*Task objective*:
Sift the listing for lines that hold the string "agent" and pull them out.

*Input data*:
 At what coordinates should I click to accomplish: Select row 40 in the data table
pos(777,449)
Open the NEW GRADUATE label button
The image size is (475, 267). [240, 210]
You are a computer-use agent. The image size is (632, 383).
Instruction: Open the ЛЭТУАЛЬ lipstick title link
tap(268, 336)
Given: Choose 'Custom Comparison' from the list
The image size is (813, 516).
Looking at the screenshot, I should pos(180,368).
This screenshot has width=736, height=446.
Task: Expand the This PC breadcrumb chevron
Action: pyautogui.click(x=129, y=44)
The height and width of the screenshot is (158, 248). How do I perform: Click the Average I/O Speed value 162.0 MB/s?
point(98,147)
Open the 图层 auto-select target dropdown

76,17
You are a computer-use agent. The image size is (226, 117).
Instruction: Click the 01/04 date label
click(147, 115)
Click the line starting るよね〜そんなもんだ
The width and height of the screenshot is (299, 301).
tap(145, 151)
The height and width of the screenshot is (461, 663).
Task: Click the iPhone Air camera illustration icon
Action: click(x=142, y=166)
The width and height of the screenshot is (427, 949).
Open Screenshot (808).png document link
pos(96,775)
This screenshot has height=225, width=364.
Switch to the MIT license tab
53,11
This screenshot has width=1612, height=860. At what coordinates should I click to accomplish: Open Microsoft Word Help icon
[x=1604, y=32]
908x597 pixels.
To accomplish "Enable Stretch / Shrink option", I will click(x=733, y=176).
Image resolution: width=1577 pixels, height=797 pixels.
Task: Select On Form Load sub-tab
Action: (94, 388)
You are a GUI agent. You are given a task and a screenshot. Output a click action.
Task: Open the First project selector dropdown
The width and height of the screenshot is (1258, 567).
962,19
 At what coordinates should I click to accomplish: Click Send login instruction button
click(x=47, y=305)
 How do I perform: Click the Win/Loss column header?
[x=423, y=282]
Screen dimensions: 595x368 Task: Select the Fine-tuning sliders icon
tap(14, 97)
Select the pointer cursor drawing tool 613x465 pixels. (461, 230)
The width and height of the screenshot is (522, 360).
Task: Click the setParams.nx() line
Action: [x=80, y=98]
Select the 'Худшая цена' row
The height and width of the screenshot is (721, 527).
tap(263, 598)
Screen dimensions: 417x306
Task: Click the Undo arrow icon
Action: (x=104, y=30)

*Exercise output*:
You are a computer-use agent. The image size is (632, 383).
You are a computer-use agent. The image size is (226, 117).
You are a GUI agent. You are given a task and a screenshot. Output a click action.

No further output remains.